■ Text section
|---|

Whitford ’81 Speaks to Film Students, Alumni

Actor Bradley Whitford ’81 and Jeanine Basinger, Corwin-Fuller Professor of Film Studies and chair of film studies. (Photo by Cynthia Rockwell)

Actor Bradley Whitford ’81 and Jeanine Basinger, Corwin-Fuller Professor of Film Studies and chair of film studies. (Photo by Cynthia Rockwell)

Speaking in the Center for Film Studies on Sept. 24, actor Bradley Whitford ’81 shared wisdom on subjects ranging from show business to politics to dealing with the insecurity inherent in being an actor.

Whitford addressed an audience of film and theater majors, prospective majors and alumni. Best known for his role as Josh Lyman on The West Wing, Whitford was recently elected to Wesleyan’s Board of Trustees. He has also had starring roles in the shows Studio 60 on the Sunset Strip and The Good Guys. Recently, he co-starred in a film, “Cabin in the Woods,” written by Joss Whedon ’87.

In introducing Whitford, Jeanine Basinger, the Corwin-Fuller Professor of Film Studies and chair of film studies, highlighted a few lesser-known facts about the actor: In 2007, he was honored by the Alliance for Justice for his political involvement. (Basinger pointed out this interest in the wider world outside the arts marks him as a typical Wesleyan product). He is the father of three children, a certified yoga teacher, and is deeply committed to his juicer.

“You’re at a really amazing place at an amazing time in your life, reaping the gifts of an amazing woman who has created something out of nothing that is renowned worldwide,” Whitford told the students, speaking of Basinger and Wesleyan’s film program. He pointed to the remarkable number of Wesleyan alumni who go on to careers in Hollywood, a crowd that is jokingly referred to as “the Wesleyan Mafia.”

Asked about the development of his own career, Whitford shared advice he got from Clint Eastwood early on: “hit singles,” meaning take the best job available at the time—not necessarily always a home run—to keep working. Whitford stressed the importance of taking on diverse roles in theater, film and television.

For students wanting to direct, act or produce, Whitford strongly encouraged them to begin writing. “Storytelling is what it all comes down to,” he said.

He warned that as an actor, “I’m a pawn at the mercy of opportunity.” He recalled a conversation he had with a 6-year-old child many years ago at his niece’s birthday party. The girl, upon discovering Whitford was an actor, asked him, “Are you acting today?” When he replied he was not, she asked, “Are you acting tomorrow?” Again, he said no. The girl asked, with complete innocence, “What do you do all day when you’re not acting?” Whitford replied, “I drive around Los Angeles and I try to make people like me.”

Nevertheless, Whitford warns the audience not to resign themselves to an attitude of, “I’ll do whatever you want.”

“You need to fight for the kind of material you want to do and be as proactive as you can,” he said.

Whitford imparted advice on dealing with the insecurity that so often comes with pursuing a career in show business.

|---|

■ Dataset extract
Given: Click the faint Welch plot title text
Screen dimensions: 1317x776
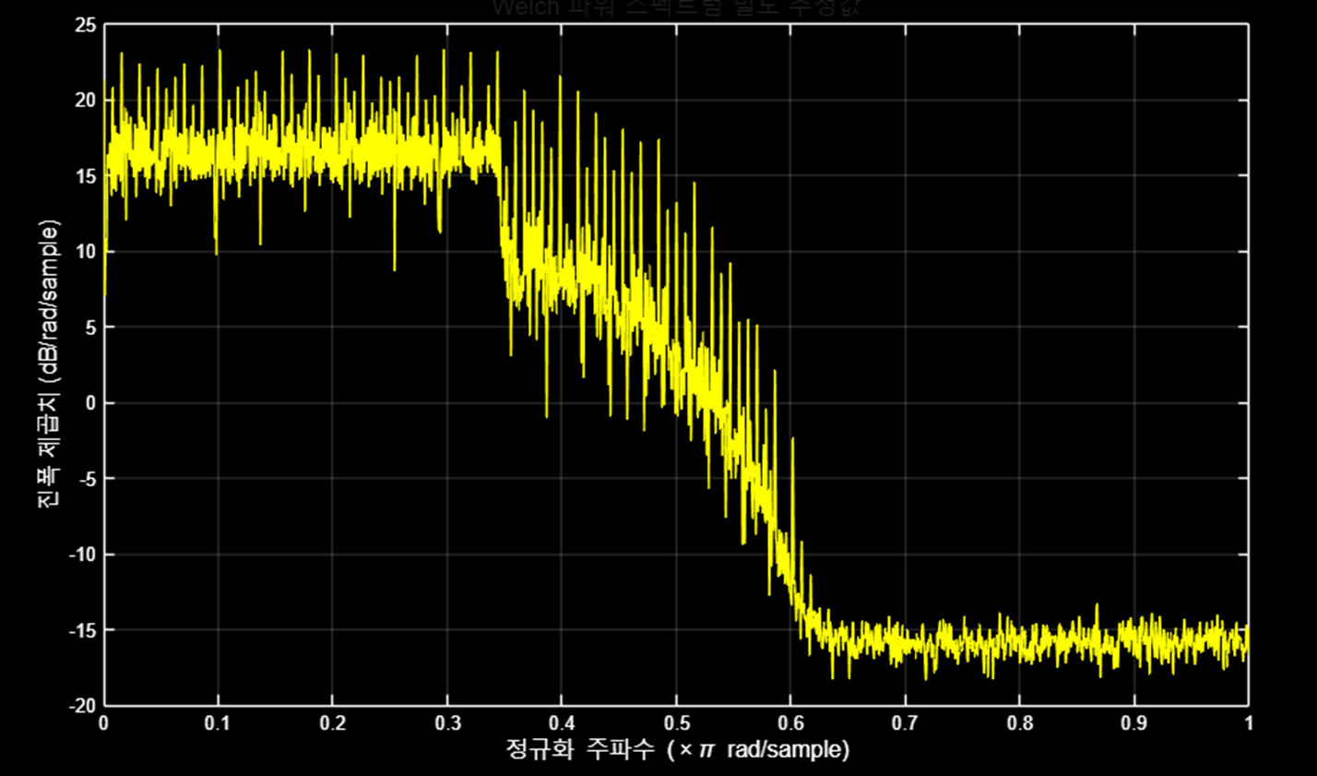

|---|

■ Exercise description
According to the article on Whitford's talk, what advice did Clint Eastwood give him early in his career? The data here are separate material, unrelated to the article on Whitford's talk.

■ Exercise result
"Hit singles": take the best job available at the time, not necessarily a home run, to keep working.